■ EXERCISE: Retype the part of the material below that begins with the line containing "Where should I click to: Open Registry.py" and ends with the line containing "I will point(127,558).", including both of those lines.

[Data on element and text locations]

##########

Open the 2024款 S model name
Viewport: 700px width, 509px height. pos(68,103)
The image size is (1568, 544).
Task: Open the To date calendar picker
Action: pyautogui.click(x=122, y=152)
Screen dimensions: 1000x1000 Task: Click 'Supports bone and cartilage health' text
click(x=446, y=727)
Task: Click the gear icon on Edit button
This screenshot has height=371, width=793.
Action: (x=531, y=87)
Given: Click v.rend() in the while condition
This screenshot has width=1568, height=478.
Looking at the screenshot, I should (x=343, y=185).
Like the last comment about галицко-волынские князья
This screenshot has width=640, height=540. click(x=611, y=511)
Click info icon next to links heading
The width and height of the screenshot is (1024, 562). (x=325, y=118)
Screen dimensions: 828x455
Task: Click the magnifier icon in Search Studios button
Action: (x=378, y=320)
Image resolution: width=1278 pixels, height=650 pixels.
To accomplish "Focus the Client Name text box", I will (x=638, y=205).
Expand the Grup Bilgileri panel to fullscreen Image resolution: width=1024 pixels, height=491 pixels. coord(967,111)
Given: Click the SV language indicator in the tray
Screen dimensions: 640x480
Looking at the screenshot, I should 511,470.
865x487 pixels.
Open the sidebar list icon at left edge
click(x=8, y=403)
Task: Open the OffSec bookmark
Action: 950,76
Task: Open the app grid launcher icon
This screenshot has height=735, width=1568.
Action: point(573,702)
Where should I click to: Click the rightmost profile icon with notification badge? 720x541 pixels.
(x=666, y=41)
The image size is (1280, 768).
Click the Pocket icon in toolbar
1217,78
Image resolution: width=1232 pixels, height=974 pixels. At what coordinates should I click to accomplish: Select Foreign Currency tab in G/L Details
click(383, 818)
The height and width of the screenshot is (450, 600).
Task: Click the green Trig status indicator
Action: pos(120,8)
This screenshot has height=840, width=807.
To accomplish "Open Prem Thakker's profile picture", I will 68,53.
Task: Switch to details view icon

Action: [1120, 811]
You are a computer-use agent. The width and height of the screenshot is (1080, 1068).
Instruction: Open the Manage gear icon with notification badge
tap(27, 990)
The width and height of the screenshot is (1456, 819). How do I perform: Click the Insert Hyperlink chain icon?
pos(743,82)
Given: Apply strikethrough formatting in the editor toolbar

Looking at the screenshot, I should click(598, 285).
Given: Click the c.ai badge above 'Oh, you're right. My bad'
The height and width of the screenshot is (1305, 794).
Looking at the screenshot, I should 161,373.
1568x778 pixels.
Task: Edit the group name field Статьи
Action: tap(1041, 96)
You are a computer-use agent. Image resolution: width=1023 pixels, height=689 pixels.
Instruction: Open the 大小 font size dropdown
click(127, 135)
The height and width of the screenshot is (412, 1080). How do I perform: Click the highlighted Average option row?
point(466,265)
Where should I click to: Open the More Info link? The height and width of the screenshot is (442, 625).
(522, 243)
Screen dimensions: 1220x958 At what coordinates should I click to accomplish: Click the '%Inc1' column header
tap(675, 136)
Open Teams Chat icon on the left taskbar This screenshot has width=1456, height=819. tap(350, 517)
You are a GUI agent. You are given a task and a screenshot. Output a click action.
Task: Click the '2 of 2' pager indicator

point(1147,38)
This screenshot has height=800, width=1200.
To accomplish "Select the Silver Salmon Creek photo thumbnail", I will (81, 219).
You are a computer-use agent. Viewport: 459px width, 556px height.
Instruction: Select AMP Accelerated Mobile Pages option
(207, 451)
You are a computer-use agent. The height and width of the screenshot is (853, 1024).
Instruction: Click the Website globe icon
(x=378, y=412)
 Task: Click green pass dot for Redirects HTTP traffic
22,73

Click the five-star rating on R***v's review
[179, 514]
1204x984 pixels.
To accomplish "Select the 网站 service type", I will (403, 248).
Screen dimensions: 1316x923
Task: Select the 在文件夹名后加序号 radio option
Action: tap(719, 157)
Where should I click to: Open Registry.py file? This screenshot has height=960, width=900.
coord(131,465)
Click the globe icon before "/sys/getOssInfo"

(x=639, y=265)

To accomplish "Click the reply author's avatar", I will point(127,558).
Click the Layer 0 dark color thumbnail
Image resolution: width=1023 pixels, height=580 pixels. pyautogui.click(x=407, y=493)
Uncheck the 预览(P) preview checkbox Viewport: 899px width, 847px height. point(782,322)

##########

■ ANSWER TO THE EXERCISE:
Where should I click to: Open Registry.py file? This screenshot has height=960, width=900.
coord(131,465)
Click the globe icon before "/sys/getOssInfo"

(x=639, y=265)

To accomplish "Click the reply author's avatar", I will point(127,558).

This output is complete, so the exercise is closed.